(Records from a data source)
══════
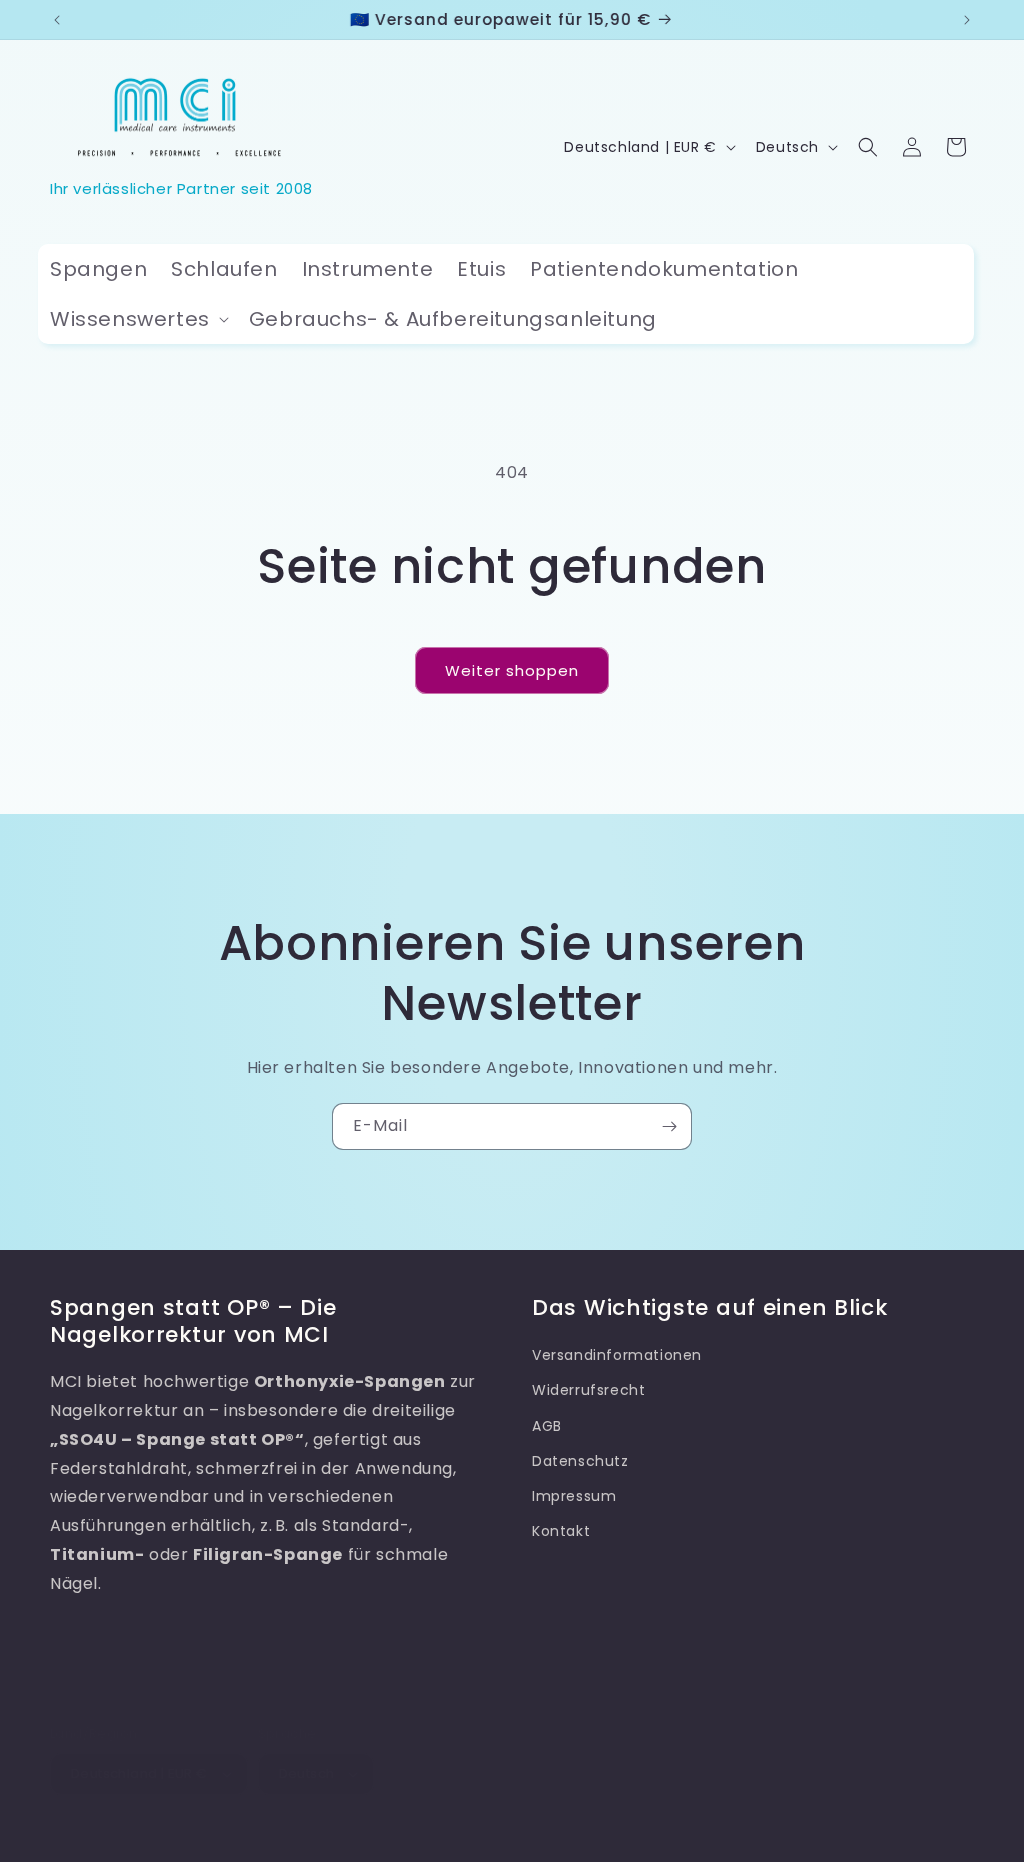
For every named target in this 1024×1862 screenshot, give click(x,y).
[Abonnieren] (669, 1126)
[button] (137, 319)
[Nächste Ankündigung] (967, 20)
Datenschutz (580, 1461)
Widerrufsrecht (588, 1390)
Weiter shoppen (512, 670)
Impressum (574, 1496)
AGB (547, 1426)
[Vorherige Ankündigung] (57, 20)
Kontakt (561, 1531)
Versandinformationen (617, 1355)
══════
YOUR TASK: In the records above, return precisely the line containing "Widerrufsrecht (588, 1390)" and each line that comes after it, up to the final one.

TASK SOLUTION:
Widerrufsrecht (588, 1390)
Weiter shoppen (512, 670)
Impressum (574, 1496)
AGB (547, 1426)
[Vorherige Ankündigung] (57, 20)
Kontakt (561, 1531)
Versandinformationen (617, 1355)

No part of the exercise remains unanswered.